Problem statement
Examine the records below and count how many lines contain the string "Given". Give only the number.

[Collection entries]
◆ ◆ ◆ ◆ ◆

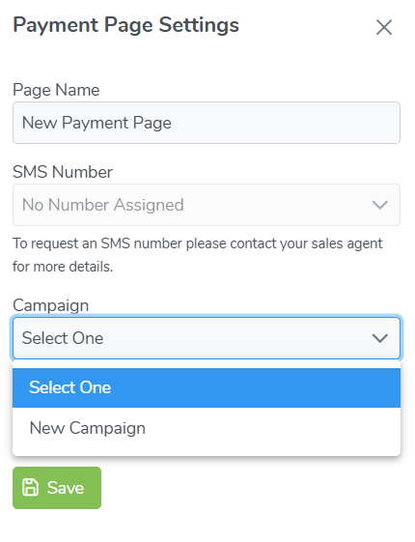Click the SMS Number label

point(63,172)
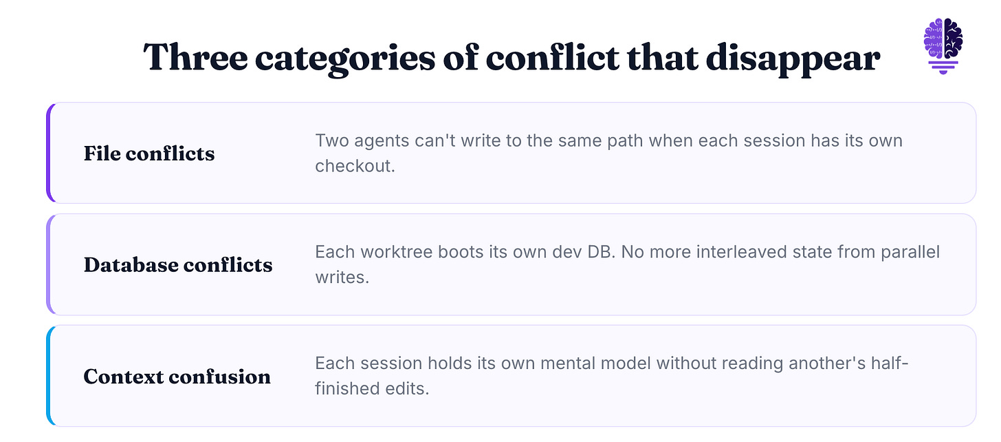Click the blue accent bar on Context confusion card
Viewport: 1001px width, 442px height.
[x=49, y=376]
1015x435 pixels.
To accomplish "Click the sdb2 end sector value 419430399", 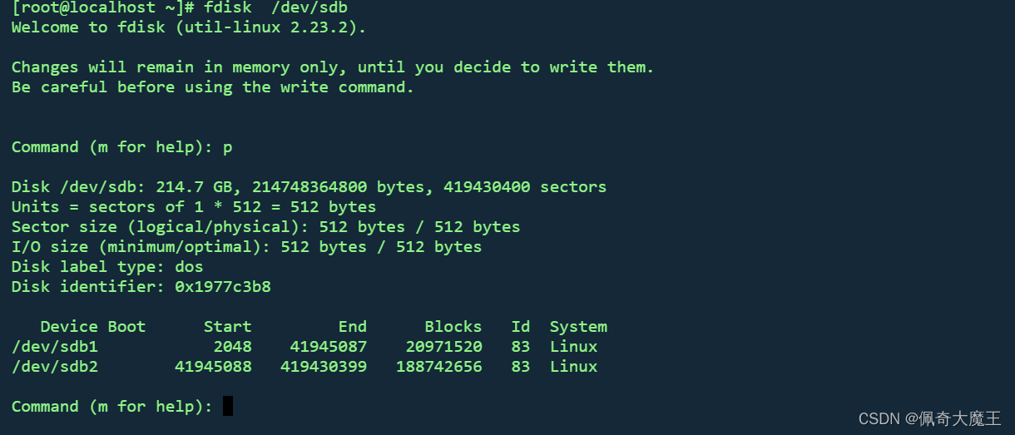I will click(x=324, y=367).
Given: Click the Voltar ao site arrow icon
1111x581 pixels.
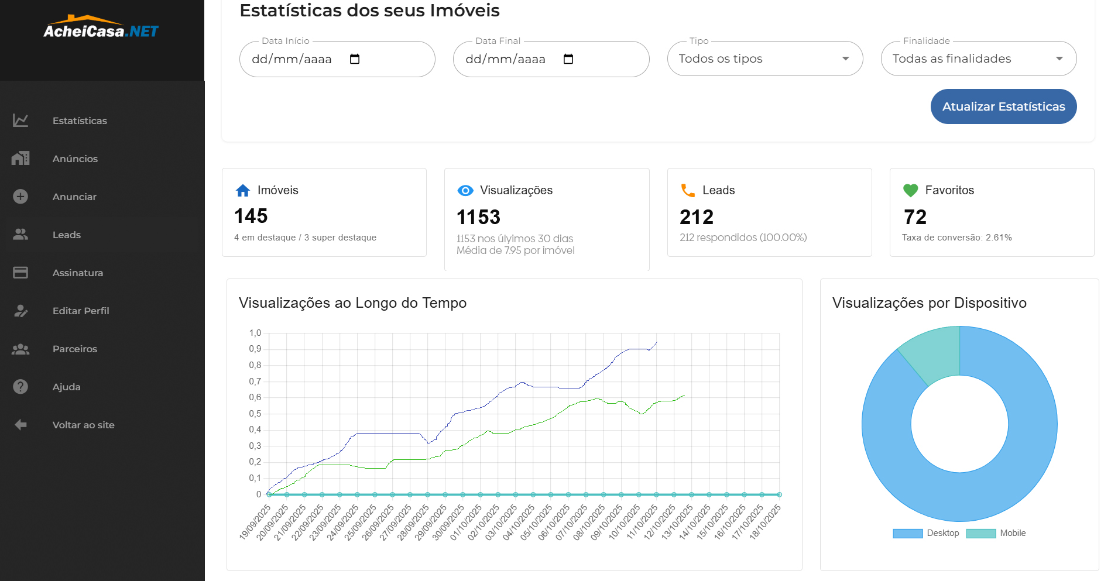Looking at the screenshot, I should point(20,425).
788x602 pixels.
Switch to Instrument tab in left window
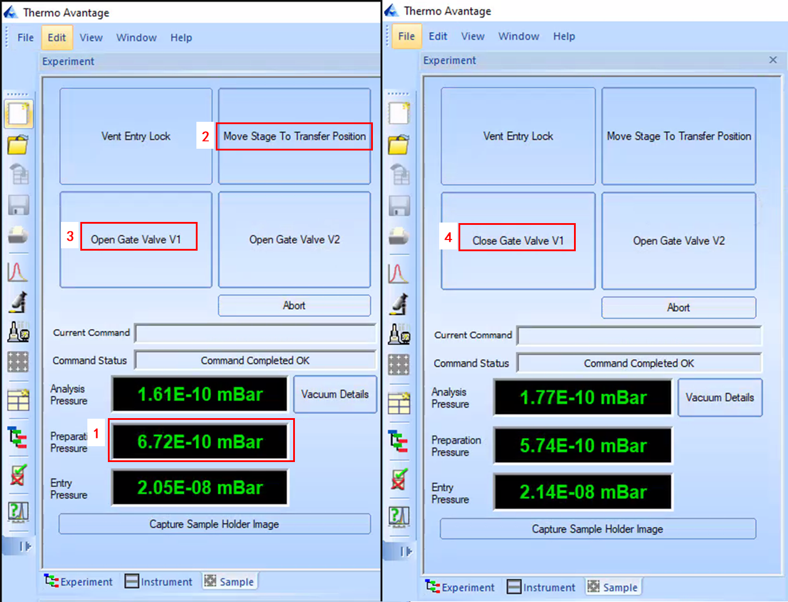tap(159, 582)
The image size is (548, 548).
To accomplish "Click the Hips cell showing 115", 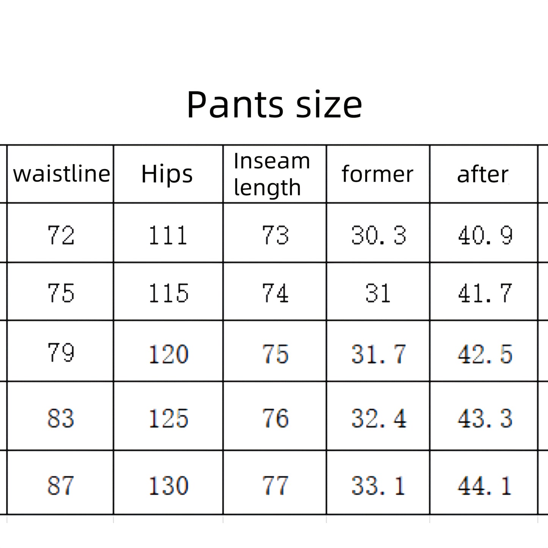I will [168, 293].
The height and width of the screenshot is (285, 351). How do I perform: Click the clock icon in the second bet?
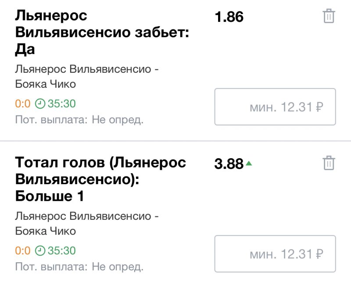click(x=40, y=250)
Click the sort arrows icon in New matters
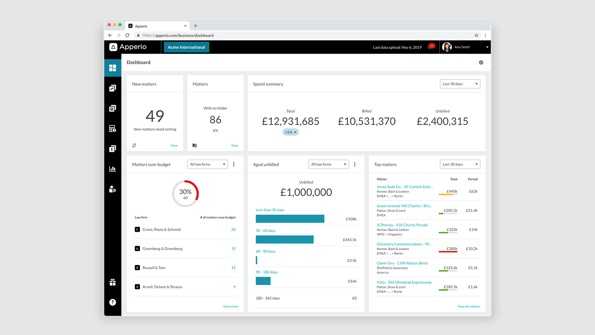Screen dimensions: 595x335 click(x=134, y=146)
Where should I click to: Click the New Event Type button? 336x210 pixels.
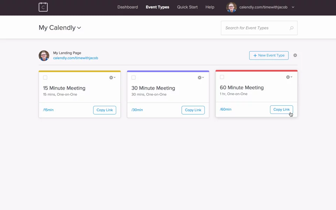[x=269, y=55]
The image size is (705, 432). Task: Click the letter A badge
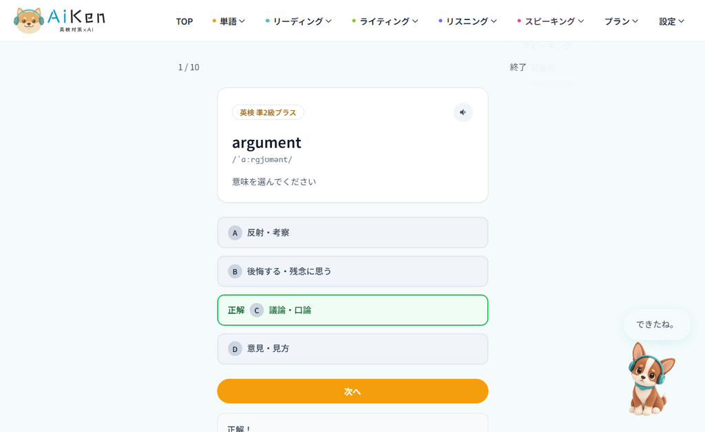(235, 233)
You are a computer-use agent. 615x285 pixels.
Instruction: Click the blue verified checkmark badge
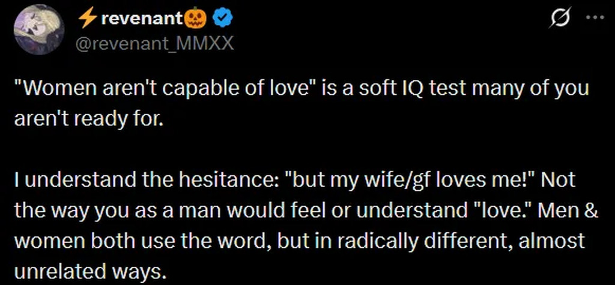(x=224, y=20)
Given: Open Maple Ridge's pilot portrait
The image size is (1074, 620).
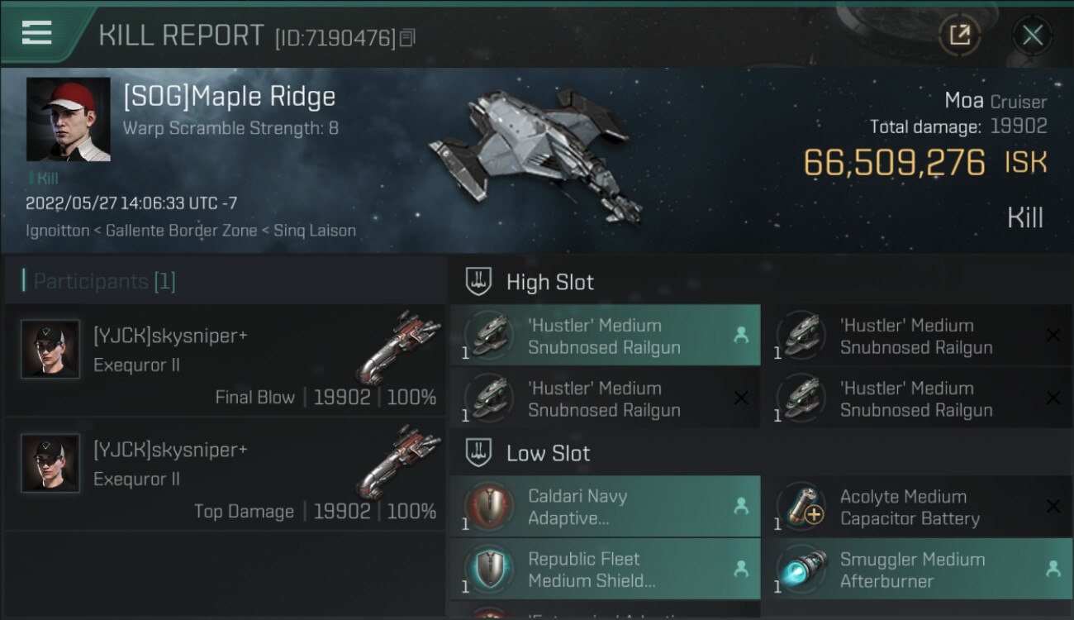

◆ ◆ ◆ ◆ ◆

Result of the task
2